L’impression que j’ai en Europe, en Suisse ou en France, c’est que les gens ne vont pas vous donner cette chance. Cela marche plus par piston, par relations. Là-bas ils se foutent de savoir d’où tu viens, ce que tu faisais avant, si tu as 18 ans…

Aux USA, tu montres ce que tu fais. Si c’est bien, on te donne ta chance, si tu fais de nouveau bien, on te donne autre chose et ça continue comme ça. C’est incroyable. Et génial.

swissinfo: Qu’est-ce que les Américains recherchent chez les créateurs européens?

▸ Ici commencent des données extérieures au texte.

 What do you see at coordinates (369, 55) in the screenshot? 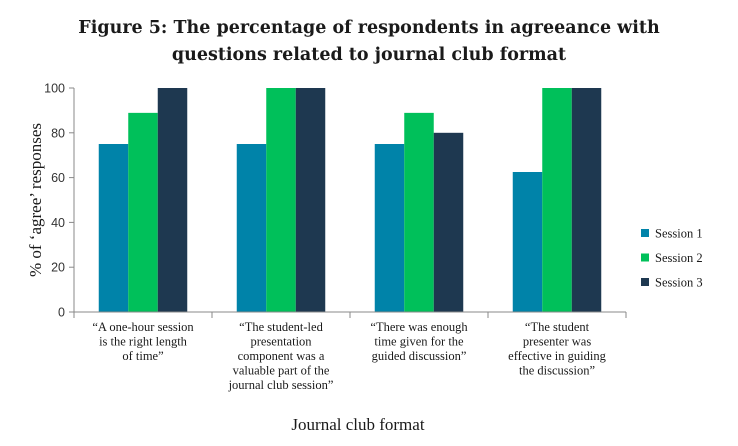
I see `chart-title-line: questions related to journal club format` at bounding box center [369, 55].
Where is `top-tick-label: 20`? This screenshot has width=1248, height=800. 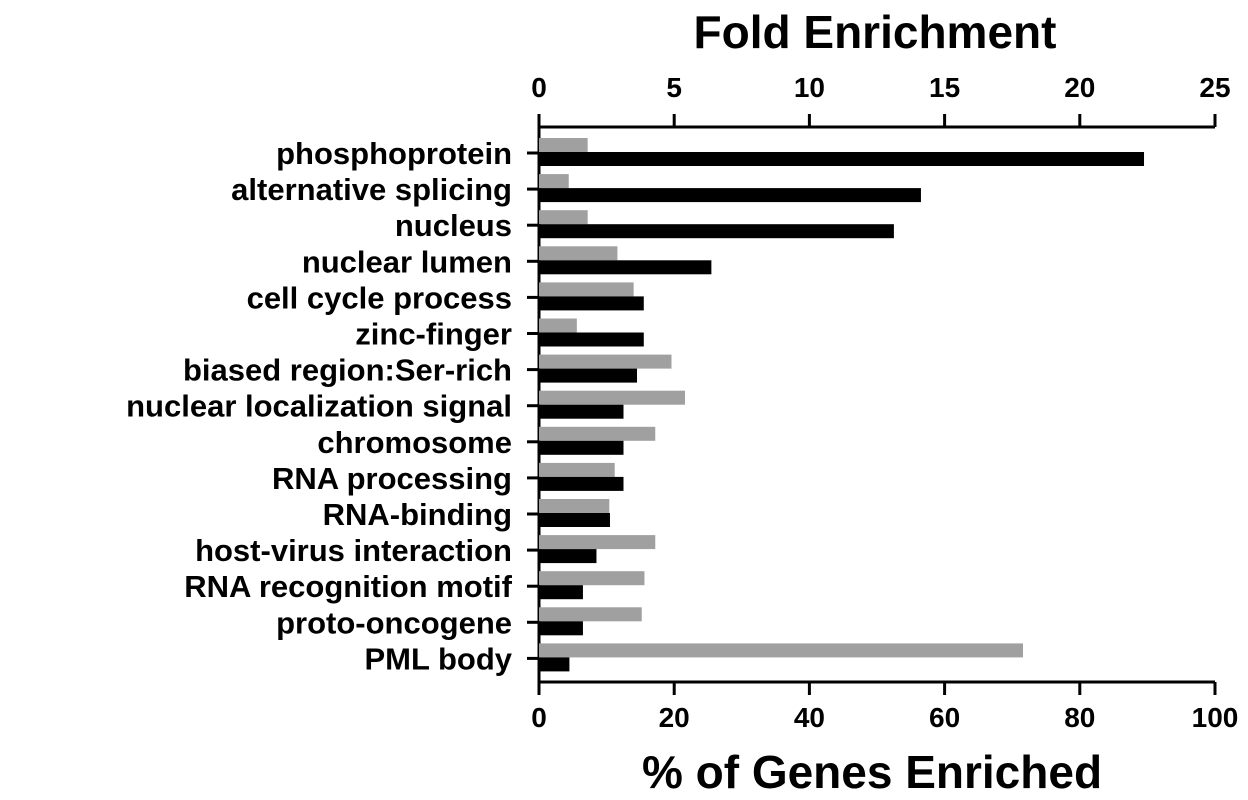
top-tick-label: 20 is located at coordinates (1080, 88).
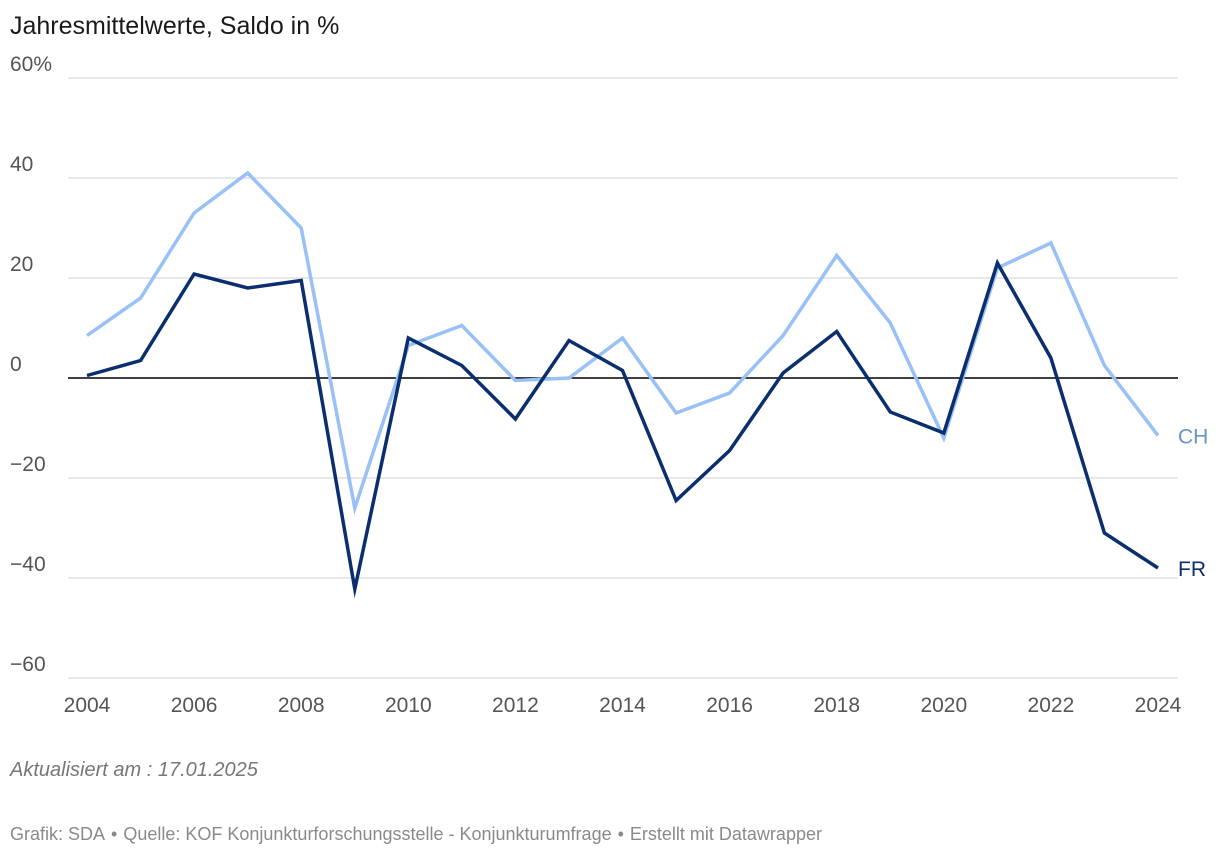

D.F.: Une sorte d’exotisme européen. Quelque chose de plus profond qu’on trouve dans cette ‘vieille Europe’. Par exemple, la lumière est différente en Europe. J’essaie de mettre beaucoup de références européennes dans ce que je fais. Chaque fois que je viens ici en vacances, je prends à peu près 3000 photos de références. J’espère que cela se voit dans mes peintures…

swissinfo: Vous êtes présent au Nifff en tant que membre du jury… Parvenez-vous encore à voir un film avec un œil de spectateur?

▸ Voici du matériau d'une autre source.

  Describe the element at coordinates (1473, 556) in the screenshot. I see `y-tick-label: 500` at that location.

D.F.: Je suis un amoureux du cinéma. J’aime le film. Mon métier, c’est les effets spéciaux, mais j’aime le film en général, avant tout. Donc je m’immerge totalement dans un film.

swissinfo, Bernard Léchot à Neuchâtel

Le 5ème ‘Neuchâtel international fantastic film festival’ a lieu du 28 juin au 3 juillet.
Deak Ferrand est membre du jury de la compétition internationale.
Une exposition lui est consacrée au Théâtre du Passage.
Il donnera une conférence sur le procédé du ‘matte painting’ samedi 2 juillet à 15h45 au cinéma Apollo.

– Le Genevois Deak Ferrand est né il y a 36 ans. Etudes en arts graphiques avortées.

– 1991: il s’exile au Canada. Il y suit des cours au ‘National Center for Animation and Design’.

– Débuts professionnels à Montréal. En 1995, il est envoyé à Santa Monica (USA).

– 2001: Il fonde HATCH, sa propre entreprise d’effets visuels.

– Deak Ferrand a contribué à des films tels What Dreams May come, X-Men, Lord of the Rings, The Scorpion King, The Two Towers, Matrix Revolutions, Hellboy, Van Helsing, Blade Trinity, Constantine.

– Il travaillera peut-être sur la prochaine mouture de King Kong, et envisage de réaliser lui-même un long métrage à partir de A Princess of Mars d’Edgar Rice Burrough.